== Data for review ==
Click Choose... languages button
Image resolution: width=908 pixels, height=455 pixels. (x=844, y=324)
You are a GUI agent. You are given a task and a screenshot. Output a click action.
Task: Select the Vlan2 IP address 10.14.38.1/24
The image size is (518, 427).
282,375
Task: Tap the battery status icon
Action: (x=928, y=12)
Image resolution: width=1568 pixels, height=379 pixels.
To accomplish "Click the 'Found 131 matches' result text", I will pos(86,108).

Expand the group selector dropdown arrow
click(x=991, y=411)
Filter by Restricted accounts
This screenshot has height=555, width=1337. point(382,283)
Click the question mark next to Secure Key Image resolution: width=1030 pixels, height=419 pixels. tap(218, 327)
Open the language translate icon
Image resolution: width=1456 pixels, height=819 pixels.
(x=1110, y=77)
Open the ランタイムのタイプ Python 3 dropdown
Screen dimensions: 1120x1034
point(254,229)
===
◆ Work required ◆
What is needed is an exact copy of the entries from their first line down to the line with "Task: Select the", that line included, and nothing beyond it.

◆ Result for this task ◆
Click Choose... languages button
Image resolution: width=908 pixels, height=455 pixels. (x=844, y=324)
You are a GUI agent. You are given a task and a screenshot. Output a click action.
Task: Select the Vlan2 IP address 10.14.38.1/24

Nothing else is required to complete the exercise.